:: Task goal ::
Filter the entries down to the lines holding "computer", then copy those lines.

(Saved entries)
Content starts

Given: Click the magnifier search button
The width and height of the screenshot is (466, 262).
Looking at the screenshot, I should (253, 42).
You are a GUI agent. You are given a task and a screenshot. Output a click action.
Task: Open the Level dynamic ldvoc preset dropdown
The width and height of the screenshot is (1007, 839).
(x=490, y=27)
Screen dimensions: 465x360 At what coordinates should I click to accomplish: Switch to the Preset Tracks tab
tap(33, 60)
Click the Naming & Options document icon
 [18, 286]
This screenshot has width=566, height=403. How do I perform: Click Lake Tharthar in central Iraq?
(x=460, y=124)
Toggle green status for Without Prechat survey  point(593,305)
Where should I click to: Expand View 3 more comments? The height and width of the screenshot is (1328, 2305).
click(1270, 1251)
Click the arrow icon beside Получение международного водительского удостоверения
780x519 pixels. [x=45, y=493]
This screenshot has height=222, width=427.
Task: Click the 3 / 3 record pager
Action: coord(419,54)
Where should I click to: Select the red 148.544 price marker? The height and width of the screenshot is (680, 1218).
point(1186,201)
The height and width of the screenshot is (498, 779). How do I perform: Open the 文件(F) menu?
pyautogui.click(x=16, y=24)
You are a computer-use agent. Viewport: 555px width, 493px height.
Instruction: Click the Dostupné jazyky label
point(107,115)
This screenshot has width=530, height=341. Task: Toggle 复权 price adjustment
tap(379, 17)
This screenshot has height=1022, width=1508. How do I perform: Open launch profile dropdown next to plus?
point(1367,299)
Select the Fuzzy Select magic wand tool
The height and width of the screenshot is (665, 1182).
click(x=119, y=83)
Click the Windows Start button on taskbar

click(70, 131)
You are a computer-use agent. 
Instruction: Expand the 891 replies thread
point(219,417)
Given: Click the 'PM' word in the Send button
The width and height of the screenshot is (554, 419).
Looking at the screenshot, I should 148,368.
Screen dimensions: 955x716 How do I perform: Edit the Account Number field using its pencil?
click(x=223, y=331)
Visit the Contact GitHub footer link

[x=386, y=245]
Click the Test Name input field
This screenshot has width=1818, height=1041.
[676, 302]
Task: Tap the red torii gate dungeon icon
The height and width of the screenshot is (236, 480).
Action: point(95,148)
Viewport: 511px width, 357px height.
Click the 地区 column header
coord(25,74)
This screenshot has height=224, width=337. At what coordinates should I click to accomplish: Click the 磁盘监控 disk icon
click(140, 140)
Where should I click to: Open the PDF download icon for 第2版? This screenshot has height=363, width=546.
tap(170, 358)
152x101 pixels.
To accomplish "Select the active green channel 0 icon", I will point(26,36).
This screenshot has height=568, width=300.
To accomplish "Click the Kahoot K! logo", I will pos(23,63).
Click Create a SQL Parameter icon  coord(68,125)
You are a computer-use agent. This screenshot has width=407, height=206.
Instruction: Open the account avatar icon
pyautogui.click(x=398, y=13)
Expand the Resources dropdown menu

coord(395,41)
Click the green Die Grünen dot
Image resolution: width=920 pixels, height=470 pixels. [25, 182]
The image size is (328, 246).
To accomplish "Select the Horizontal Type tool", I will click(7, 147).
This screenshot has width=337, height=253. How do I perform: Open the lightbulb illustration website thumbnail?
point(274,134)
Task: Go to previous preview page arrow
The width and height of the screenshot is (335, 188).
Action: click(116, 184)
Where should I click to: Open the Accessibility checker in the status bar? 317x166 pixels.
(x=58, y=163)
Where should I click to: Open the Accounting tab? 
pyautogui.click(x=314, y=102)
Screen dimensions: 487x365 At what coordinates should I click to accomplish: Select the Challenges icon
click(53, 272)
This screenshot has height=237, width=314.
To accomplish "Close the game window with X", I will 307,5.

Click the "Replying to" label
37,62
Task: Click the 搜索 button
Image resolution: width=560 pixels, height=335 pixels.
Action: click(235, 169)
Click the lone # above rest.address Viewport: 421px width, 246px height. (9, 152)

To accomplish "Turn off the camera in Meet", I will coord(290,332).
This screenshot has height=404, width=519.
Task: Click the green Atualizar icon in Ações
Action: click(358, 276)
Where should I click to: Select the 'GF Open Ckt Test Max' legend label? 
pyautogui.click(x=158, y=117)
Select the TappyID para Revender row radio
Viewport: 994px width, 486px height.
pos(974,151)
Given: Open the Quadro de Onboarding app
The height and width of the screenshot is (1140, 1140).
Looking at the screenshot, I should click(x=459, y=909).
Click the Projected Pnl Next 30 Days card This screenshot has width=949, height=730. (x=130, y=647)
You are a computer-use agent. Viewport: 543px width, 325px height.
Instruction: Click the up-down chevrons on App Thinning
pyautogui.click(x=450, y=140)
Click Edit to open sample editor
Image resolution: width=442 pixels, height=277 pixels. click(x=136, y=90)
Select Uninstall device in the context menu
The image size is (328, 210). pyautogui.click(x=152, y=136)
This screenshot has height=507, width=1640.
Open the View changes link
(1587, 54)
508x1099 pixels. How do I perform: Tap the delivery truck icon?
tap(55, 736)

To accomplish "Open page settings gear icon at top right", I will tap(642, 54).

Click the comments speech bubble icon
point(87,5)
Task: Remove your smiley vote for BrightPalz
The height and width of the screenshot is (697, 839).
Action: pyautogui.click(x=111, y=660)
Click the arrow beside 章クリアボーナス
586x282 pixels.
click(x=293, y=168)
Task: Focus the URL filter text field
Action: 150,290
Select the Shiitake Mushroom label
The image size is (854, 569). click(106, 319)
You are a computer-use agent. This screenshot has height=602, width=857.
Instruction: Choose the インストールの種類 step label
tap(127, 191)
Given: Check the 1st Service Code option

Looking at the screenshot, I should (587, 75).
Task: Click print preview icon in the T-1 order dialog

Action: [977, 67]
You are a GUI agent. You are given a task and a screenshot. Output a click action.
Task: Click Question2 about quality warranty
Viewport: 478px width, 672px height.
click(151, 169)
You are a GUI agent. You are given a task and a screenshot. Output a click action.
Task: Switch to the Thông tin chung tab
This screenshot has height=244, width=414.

Content ends

:: Output for this exercise ::
You are a computer-use agent. Viewport: 555px width, 493px height.
You are a computer-use agent. 
You are a computer-use agent. This screenshot has width=407, height=206.
You are a computer-use agent. Viewport: 543px width, 325px height.
You are a computer-use agent. This screenshot has height=602, width=857.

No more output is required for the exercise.